LeapRate has learned that social and copy trading platform Collective2 is attempting to raise $5 million to grow its business, in a private placement with accredited investors.
Collective2.com is a U.S. website that connects investors with traders. Collective2 was founded in 2001. It claims to have more than 90,000 registered users, with over $40 million dollars of investor capital connected to the Collective2 platform, and more than $175 million dollars traded daily via the platform.
The company will attempt to raise $5 million dollars by relying on the Jumpstart our Business Startups (“Jobs”) Act exemption to Regulation D, which allows general solicitation of a Private Placement.
Collective2 allows Trade Leaders to sell trading strategies, trading algorithms, and money-management acumen to the public. The company audits trading results for thousands of trading strategies. Regular traders can then compare and shop for trading strategies that meet their criteria (trading style, or asset class), can compare historical performance, and – if they choose – can have those strategies automatically traded in their own brokerage account.
Collective2.com makes money in three ways:
1. Listing Fee. Trade Leaders pay a Listing Fee to have their strategy tracked and offered on Collective2.com.
2. Subscription Fee. Trade Leaders set their own monthly subscription price, which is charged to each subscriber. Collective2 collects the fee from the subscriber and retains a portion of it before remitting the remainder to the Trade Leader.

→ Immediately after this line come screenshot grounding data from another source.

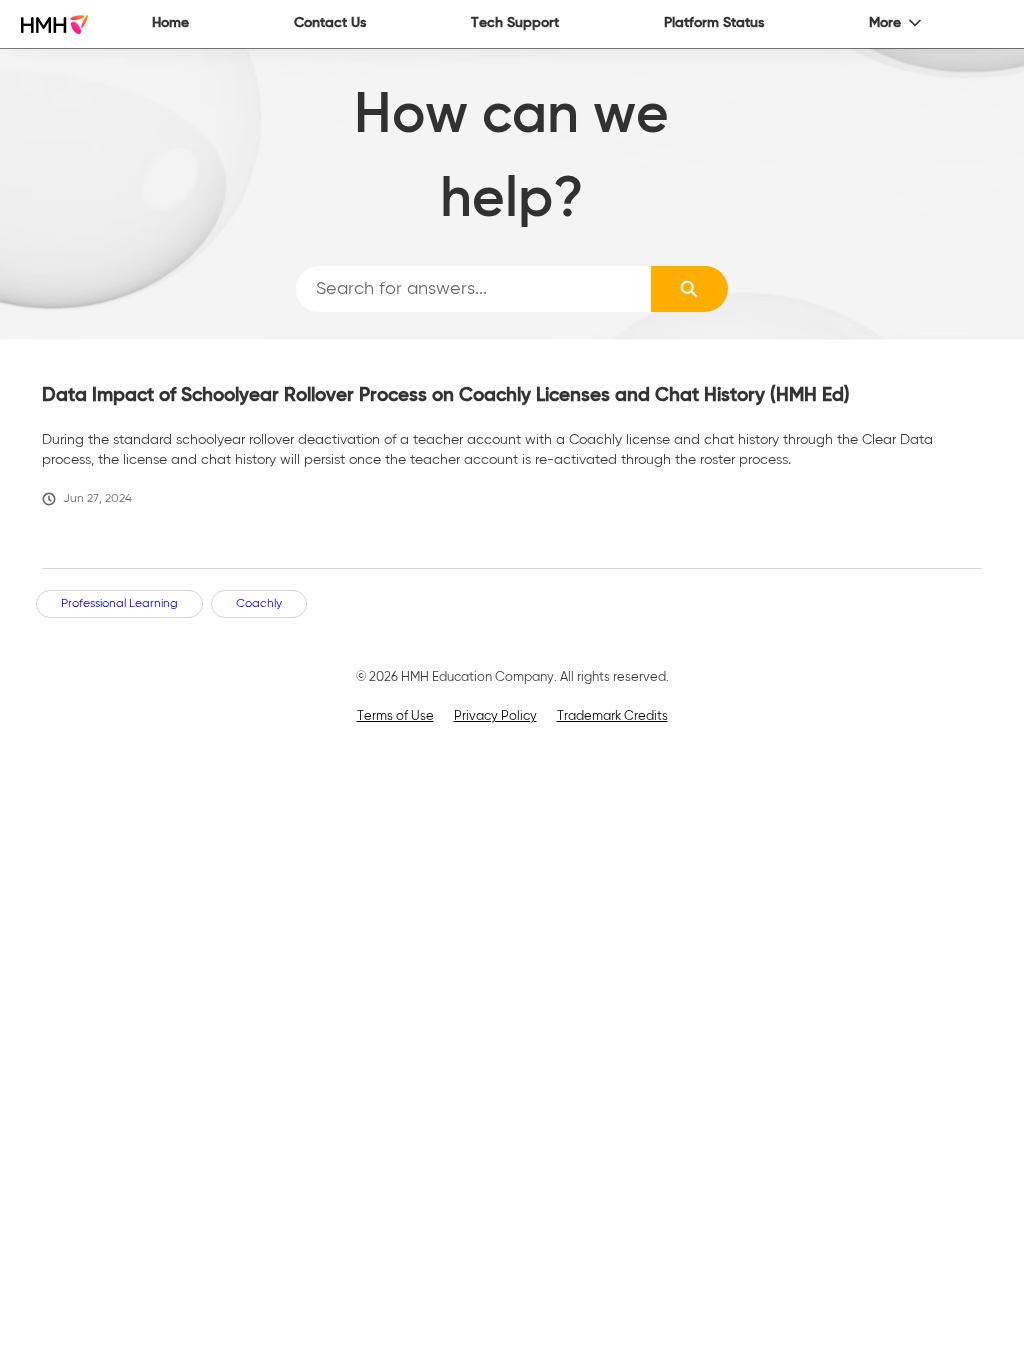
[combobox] (473, 289)
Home (170, 23)
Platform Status (714, 23)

3. AutoTrade Fee. Collective2 charges a separate fee to allow a strategy to be automated within a brokerage account. The nature of this fee varies, depending on asset class or local regulations. While sometimes the fee is transactional (a fee per trade), or is charged to the broker executing the trade, most often the fee is in the form of a flat monthly license fee charged to a strategy subscriber.
As per above, Collective2 has been around for a while (since 2001). However it is still very much a startup, at least financially. The company has done between $300,000 to $370,000 in Revenues in each of the past few quarters, basically breaking even.